§ **WHAT IS EXPECTED**
Starting at the line that contains "822x542 pixels." and continuing through the end of the listing, turn each line into a row of a Markdown table with the columns No. and Line. Skip blank lines and leave the pictures out.

§ **GIVEN INFORMATION**
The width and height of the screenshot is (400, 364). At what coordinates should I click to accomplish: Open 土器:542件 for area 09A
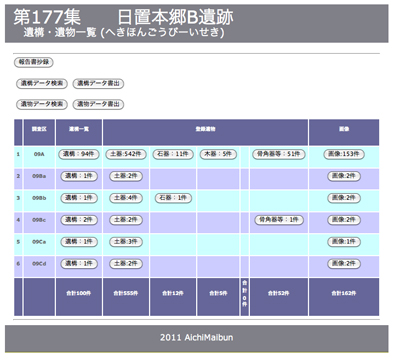click(126, 154)
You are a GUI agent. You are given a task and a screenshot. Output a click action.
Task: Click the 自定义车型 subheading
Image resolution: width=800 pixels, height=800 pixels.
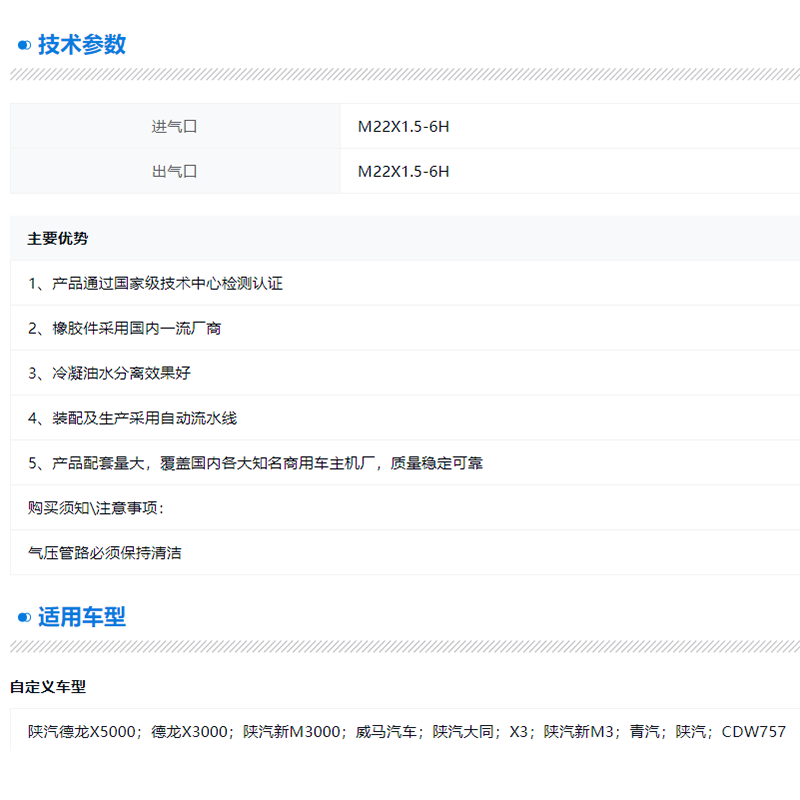pyautogui.click(x=48, y=687)
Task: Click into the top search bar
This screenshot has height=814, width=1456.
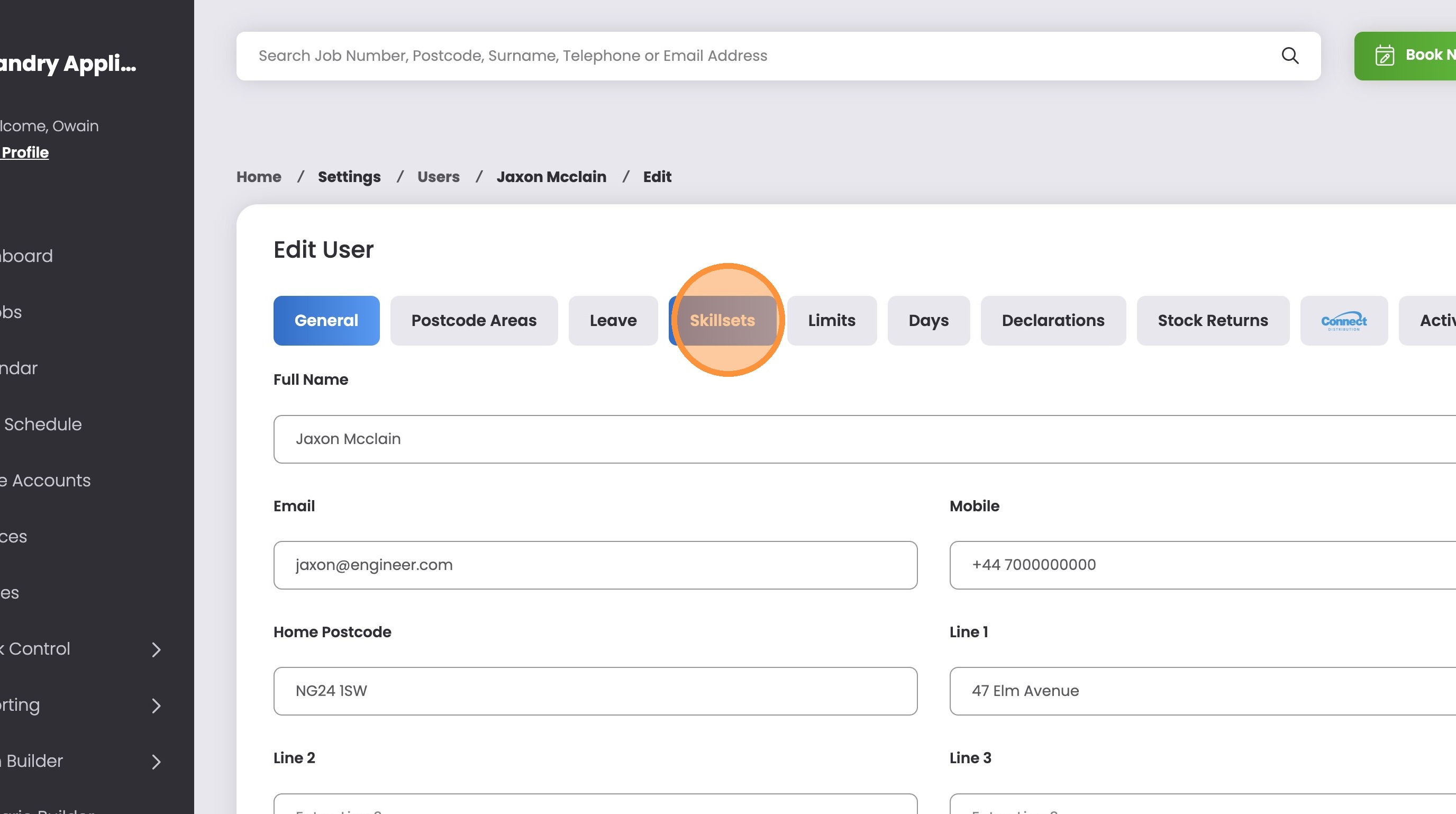Action: tap(735, 56)
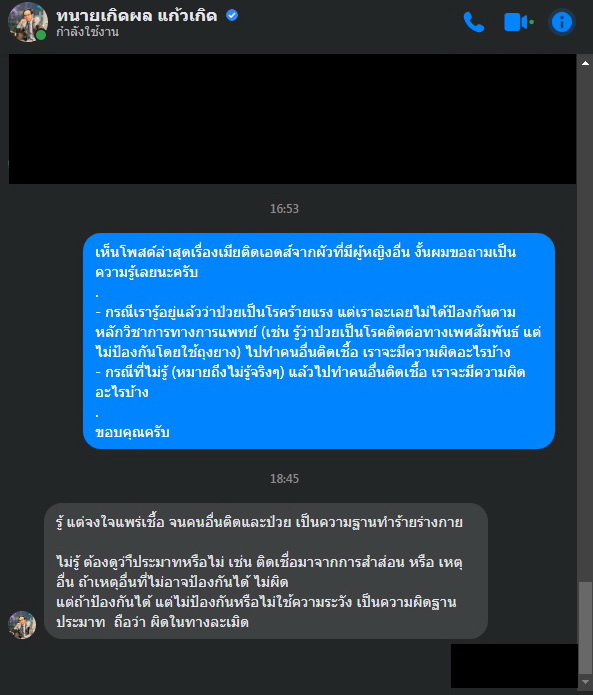Click the empty scrollbar track above the thumb

coord(585,326)
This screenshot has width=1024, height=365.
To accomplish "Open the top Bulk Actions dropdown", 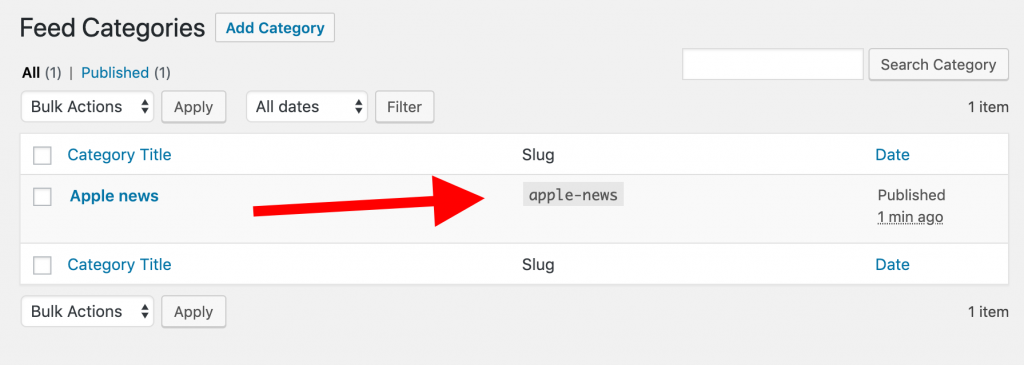I will coord(88,106).
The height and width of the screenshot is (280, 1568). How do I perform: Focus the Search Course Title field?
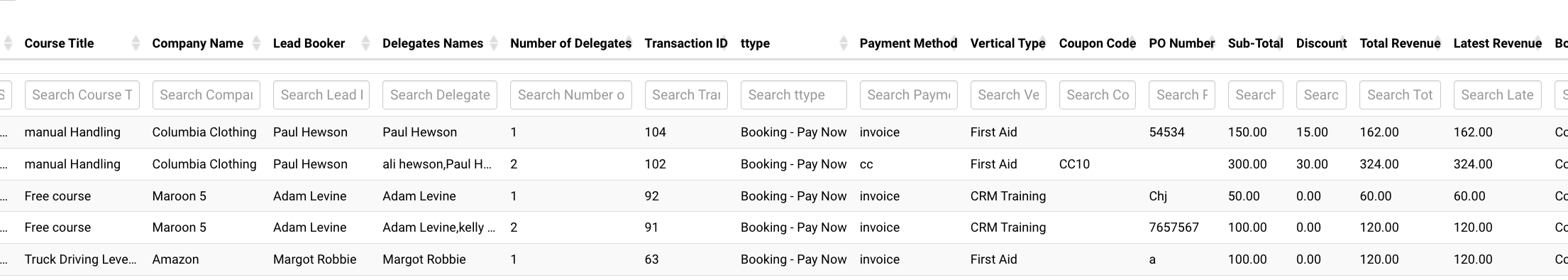point(82,95)
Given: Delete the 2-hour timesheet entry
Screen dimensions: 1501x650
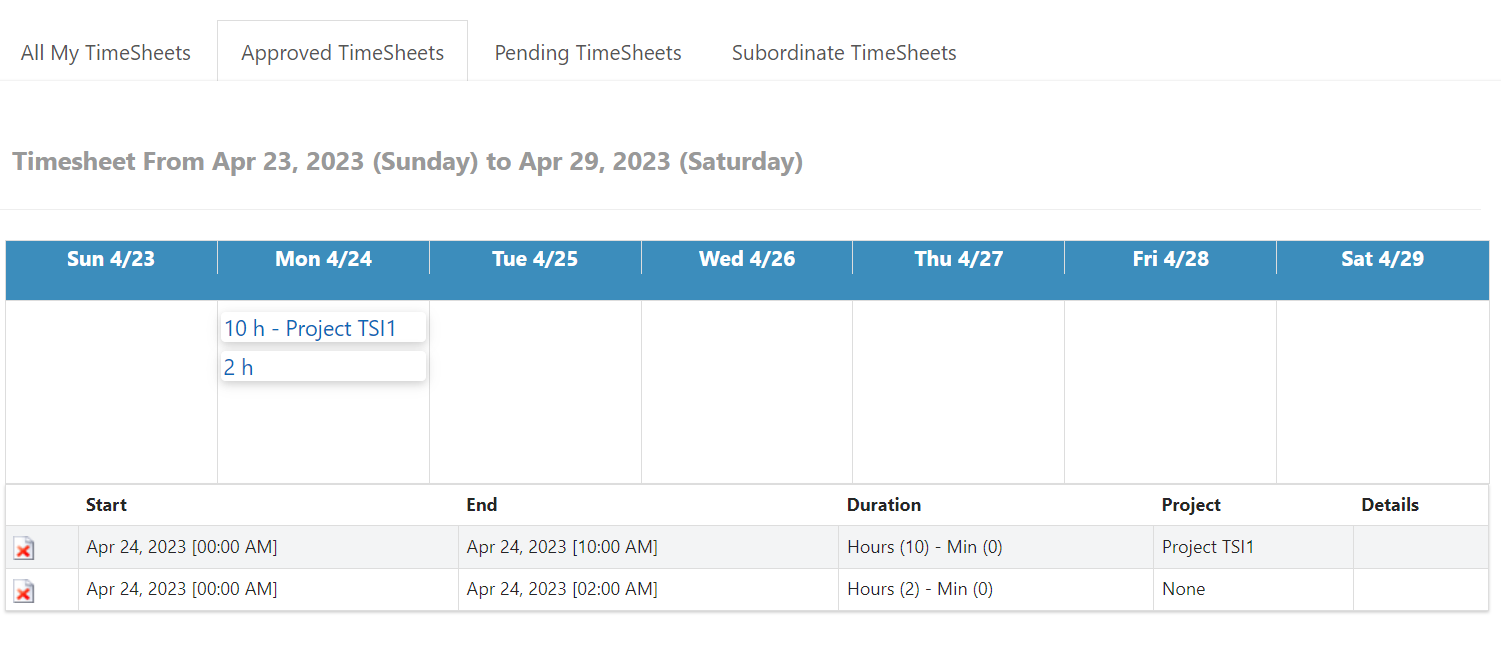Looking at the screenshot, I should 22,589.
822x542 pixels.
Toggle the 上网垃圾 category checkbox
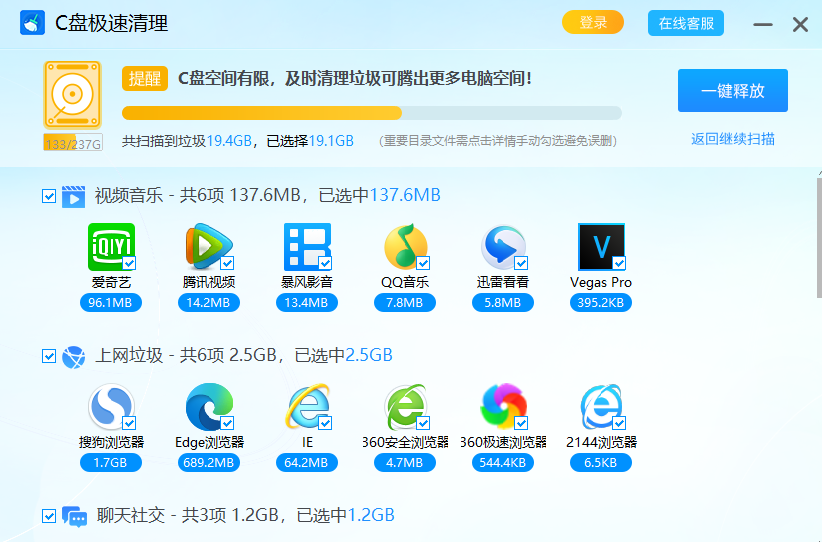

§ **ANSWER TO THIS EXERCISE**
| No. | Line |
|---|---|
| 1 | 822x542 pixels. |
| 2 | Toggle the 上网垃圾 category checkbox |